Folha – Os ônibus da Eletra são produzidos por uma indústria 100% brasileira. Este diferencial coloca a empresa em patamar mais competitivo para que governos estaduais e municipais possam aderir aos elétricos?

Milena – Sem dúvida. A Eletra tem mais de 20 anos de experiência em transporte público sustentável. Produziu o primeiro ônibus híbrido elétrico operacional do mundo, em 1999, e o primeiro ônibus 100% elétricos do Brasil, em 2013. Produziu também o primeiro caminhão elétrico, em 2015.

   No ano passado, deu início à fabricação da mais completa linha de ônibus elétricos do Brasil e da América Latina. Estamos lançando seis novos veículos, de 10m a 21,5m, capazes de atender à demanda de eletrificação de frotas de qualquer cidade brasileira.

   E com um diferencial muito importante: todos os ônibus da Eletra são customizados. São fabricados de acordo com as especificações de cada clien-te, para atender às características de cada linha, de cada topografia, de cada clima, de cada sistema viário.

§ REGISTROS DE DADOS:
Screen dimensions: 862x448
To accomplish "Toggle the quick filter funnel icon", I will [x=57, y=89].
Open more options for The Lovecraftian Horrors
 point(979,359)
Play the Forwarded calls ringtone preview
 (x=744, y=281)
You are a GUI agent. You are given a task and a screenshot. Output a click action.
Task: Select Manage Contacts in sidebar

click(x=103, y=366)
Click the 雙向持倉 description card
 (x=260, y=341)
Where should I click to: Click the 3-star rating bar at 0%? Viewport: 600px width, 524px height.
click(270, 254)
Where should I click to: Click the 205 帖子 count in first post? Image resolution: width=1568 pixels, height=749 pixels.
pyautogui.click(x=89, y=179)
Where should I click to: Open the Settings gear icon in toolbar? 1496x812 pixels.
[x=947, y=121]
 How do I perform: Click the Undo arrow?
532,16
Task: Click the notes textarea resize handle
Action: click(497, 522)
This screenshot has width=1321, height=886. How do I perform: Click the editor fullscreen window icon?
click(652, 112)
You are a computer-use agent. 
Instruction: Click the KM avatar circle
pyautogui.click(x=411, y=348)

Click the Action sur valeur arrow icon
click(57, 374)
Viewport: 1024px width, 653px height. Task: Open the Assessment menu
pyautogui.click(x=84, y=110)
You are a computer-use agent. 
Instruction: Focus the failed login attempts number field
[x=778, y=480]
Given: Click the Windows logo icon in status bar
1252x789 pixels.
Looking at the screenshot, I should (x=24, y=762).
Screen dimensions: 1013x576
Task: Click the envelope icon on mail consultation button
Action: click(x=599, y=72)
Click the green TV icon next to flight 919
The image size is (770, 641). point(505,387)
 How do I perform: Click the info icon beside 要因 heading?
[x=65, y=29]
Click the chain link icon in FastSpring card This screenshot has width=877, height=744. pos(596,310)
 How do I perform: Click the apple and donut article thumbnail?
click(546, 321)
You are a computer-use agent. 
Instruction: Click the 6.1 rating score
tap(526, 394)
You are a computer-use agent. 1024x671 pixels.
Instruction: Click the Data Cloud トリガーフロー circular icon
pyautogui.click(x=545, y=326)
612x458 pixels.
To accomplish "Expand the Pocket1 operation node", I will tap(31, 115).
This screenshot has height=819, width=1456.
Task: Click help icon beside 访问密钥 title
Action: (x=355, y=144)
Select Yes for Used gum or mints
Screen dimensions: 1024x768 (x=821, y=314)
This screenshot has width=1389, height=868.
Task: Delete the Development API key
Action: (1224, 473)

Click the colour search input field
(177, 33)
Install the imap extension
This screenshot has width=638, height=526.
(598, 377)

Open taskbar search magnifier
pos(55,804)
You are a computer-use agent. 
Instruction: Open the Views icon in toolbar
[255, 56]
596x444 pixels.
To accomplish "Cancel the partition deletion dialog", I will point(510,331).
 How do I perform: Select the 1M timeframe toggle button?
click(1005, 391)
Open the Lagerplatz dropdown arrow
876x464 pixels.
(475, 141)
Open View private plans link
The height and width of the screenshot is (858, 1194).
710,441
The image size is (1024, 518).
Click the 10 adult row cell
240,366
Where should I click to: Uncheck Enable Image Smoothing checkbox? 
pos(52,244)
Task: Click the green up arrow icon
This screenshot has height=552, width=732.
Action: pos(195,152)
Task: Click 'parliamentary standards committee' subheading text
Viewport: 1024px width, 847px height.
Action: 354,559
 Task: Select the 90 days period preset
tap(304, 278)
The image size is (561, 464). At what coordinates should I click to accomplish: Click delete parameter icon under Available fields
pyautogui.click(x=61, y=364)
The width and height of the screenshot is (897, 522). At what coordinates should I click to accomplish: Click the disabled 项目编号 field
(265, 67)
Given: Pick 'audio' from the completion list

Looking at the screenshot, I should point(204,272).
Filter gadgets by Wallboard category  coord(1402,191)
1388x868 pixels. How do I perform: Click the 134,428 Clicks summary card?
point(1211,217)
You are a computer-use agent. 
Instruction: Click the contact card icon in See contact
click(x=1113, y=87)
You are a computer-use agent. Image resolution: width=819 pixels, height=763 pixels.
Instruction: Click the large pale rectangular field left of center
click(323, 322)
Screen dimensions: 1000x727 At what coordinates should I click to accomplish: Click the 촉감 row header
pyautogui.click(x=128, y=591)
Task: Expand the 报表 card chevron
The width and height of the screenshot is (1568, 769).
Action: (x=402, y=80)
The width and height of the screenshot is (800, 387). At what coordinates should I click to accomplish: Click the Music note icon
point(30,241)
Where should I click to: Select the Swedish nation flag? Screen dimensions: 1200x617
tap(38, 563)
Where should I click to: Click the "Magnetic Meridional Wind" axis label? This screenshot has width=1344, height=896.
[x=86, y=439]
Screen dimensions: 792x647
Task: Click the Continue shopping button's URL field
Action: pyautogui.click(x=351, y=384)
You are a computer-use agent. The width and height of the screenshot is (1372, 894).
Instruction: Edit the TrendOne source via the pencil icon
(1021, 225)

§ INSTRUÇÕES DE TRABALHO:
a – Extraia todas as linhas dos registros que contêm a palavra "This".
b – Dê continuidade à entrevista sobre os ônibus elétricos da Eletra a partir do ponto em que ela termina.

§ RESPOSTAS DAS TAREFAS:
a –
This screenshot has width=1321, height=886. How do I perform: Click the editor fullscreen window icon?
Click the chain link icon in FastSpring card This screenshot has width=877, height=744. pos(596,310)
This screenshot has height=819, width=1456.
This screenshot has width=1389, height=868.
This screenshot has width=638, height=526.
This screenshot has height=552, width=732.
Where should I click to: Click the "Magnetic Meridional Wind" axis label? This screenshot has width=1344, height=896.

b –
   Outro diferencial é que os ônibus Eletra são produzidos em parceria com categorizadas empresas brasileiras. É um produto 100% brasileiro, inclusive as baterias. São veículos de alto desempenho, com tecnologia nacional e garantia de reposição e assistência técnica por empresas instaladas no Brasil. Isso faz a diferença para o operador.

   Essa parceria garante um lugar de protagonismo da indústria brasileira no cenário global da eletrificação do transporte público. Temos condições de apresentar veículos de alto desempenho para operar na maioria das grandes cidades do planeta.

 

Folha – Quais cidades brasileiras serão contempladas com novos veículos elétricos? E no ABC, quando haverá a implantação?

Milena – A maioria dessas cidades brasileiras ainda está na fase de testes da nova tecnologia elétrica. Isso é normal. As autoridades de transporte e os empresários de ônibus têm de se sentir seguros com os ônibus elétricos. Em todas elas, porém, os primeiros resultados têm sido altamente satisfatórios.

   A eletrificação do transporte público é um processo sem volta. Isso está acontecendo também no ABC. Hoje, vemos ônibus elétricos em circulação em Santo André, São Bernardo, Diadema e Mauá. Ribeirão Pires também estuda a nova tecnologia.

   Recentemente, São Bernardo inaugurou o Corredor Verde, com ônibus elétricos Eletra. Eles irão circular na Linha 20, atendendo 4 mil passageiros/dia, em trajeto que vai do Parque Imigrantes ao Paço Municipal, passando pelo Royal Park, Batistini e Demarchi.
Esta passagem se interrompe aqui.